● Provided passage:

What is Histoplasmosis?
Histoplasmosis is an infectious disease caused by inhaling the spores of a fungus called Histoplasma capsulatum. Histoplasmosis is not contagious; it cannot be transmitted from an infected person or animal to someone else.
Histoplasmosis primarily affects a person’s lungs, and its symptoms vary greatly. The vast majority of infected people have no apparent ill effects or experience symptoms so mild they don’t seek medical attention and may not even realize that their illness was histoplasmosis.
If symptoms do occur, they start between 3 and 17 days after being exposed and will appear as a mild, flu-like respiratory illness and has a combination of symptoms including fever, chest pain, dry or nonproductive cough, headache, loss of appetite, shortness of breath, joint and muscle pains, chills, and hoarseness.
How is Histoplasmosis Diagnosed?
Histoplasmosis can be diagnosed by identifying H. capsulatum in samples of a person’s tissues or secretion, testing the patient’s blood serum for antibodies to the microorganism, and testing urine, serum, or other body fluids for the H. capsulatum antigen. On occasion, diagnosis may require a transbronchial biopsy.
Who can get Histoplasmosis?
Anyone working at a job or present near activities where material contaminated with H. capsulatum becomes airborne can develop histoplasmosis if enough spores are inhaled. After an exposure occurs, how ill a person becomes varies greatly and most likely depends on the number of spores inhaled and the person’s age, and how susceptible they are to the disease.

● Required work:
1. How would you render this sentence from the histoplasmosis passage above into Spanish: "Histoplasmosis is not contagious; it cannot be transmitted from an infected person or animal to someone else."
2. Transcribe the histoplasmosis passage above between "Histoplasmosis can be" and "can get Histoplasmosis?", inclusive.

● Excerpted data:
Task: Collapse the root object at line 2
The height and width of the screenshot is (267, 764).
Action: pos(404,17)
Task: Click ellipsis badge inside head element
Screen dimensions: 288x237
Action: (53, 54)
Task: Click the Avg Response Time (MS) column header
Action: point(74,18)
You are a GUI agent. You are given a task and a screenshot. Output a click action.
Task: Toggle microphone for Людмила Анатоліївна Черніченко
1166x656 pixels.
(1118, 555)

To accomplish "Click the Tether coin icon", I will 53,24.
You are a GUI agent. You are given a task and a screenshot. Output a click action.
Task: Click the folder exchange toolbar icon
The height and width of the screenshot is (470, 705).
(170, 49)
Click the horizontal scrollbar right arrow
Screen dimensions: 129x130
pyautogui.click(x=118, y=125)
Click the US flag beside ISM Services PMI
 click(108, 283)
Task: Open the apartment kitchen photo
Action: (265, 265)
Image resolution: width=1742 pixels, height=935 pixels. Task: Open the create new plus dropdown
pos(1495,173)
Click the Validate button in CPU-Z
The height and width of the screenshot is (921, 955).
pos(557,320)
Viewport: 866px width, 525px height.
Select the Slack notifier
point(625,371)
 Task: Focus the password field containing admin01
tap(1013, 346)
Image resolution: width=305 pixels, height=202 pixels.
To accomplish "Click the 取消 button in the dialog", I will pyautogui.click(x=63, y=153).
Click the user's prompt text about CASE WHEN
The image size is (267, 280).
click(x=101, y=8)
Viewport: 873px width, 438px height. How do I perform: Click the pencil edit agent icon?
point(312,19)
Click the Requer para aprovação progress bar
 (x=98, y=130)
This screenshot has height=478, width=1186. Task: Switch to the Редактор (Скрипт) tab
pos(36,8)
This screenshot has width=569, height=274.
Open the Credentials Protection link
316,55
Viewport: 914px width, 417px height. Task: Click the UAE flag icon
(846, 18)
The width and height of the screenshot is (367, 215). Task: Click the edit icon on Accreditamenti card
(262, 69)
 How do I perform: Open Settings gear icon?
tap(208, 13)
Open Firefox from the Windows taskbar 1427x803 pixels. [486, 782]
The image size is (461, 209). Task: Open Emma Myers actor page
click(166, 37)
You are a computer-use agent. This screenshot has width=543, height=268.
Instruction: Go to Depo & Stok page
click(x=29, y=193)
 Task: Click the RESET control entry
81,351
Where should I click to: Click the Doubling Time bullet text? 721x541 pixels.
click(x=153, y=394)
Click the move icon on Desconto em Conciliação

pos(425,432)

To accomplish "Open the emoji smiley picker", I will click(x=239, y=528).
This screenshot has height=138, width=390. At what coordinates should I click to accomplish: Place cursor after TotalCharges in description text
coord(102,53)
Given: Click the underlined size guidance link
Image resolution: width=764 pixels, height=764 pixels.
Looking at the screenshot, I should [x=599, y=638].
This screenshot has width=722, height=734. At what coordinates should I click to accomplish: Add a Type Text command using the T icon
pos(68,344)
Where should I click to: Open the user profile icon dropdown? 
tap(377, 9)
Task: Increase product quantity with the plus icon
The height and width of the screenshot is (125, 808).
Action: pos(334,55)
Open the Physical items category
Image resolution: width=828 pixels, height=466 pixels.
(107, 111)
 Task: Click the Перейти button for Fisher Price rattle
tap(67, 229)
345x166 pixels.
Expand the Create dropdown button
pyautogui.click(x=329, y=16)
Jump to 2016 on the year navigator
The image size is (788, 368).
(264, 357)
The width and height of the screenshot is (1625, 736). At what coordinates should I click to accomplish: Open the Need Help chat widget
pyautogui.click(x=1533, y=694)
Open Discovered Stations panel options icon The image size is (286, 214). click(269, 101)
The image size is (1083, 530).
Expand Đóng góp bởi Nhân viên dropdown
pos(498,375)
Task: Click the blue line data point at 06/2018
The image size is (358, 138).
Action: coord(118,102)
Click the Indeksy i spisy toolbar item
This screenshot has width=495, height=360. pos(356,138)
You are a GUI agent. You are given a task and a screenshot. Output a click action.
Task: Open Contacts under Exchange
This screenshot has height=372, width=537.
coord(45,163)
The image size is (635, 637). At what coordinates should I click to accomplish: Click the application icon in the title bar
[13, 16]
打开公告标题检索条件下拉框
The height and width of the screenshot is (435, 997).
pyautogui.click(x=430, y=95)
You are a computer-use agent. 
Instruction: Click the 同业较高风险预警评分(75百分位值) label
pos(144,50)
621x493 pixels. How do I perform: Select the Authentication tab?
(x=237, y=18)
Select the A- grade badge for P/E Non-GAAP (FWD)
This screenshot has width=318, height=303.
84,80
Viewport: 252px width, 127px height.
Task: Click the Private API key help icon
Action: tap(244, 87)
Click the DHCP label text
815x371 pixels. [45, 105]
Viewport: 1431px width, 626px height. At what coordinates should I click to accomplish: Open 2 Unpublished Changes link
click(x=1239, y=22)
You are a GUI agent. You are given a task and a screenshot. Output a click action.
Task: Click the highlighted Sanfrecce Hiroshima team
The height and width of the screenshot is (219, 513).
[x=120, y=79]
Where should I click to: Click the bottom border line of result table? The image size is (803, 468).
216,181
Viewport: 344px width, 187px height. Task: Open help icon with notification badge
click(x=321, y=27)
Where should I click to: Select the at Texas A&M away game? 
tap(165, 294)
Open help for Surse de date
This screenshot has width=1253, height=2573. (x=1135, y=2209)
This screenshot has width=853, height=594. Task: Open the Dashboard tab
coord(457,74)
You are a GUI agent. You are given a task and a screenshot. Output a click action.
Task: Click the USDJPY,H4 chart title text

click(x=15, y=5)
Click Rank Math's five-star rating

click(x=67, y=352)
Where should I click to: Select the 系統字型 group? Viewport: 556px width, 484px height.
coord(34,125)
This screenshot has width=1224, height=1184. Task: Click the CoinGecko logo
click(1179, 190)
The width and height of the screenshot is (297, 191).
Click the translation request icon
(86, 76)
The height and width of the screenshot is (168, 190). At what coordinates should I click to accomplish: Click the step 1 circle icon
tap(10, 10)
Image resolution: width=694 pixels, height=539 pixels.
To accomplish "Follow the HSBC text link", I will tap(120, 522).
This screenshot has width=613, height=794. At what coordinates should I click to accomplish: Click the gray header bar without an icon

● Responses in order:
1. La histoplasmosis no es contagiosa; no puede transmitirse de una persona o un animal infectados a otra persona.

2.
Histoplasmosis can be diagnosed by identifying H. capsulatum in samples of a person’s tissues or secretion, testing the patient’s blood serum for antibodies to the microorganism, and testing urine, serum, or other body fluids for the H. capsulatum antigen. On occasion, diagnosis may require a transbronchial biopsy.
Who can get Histoplasmosis?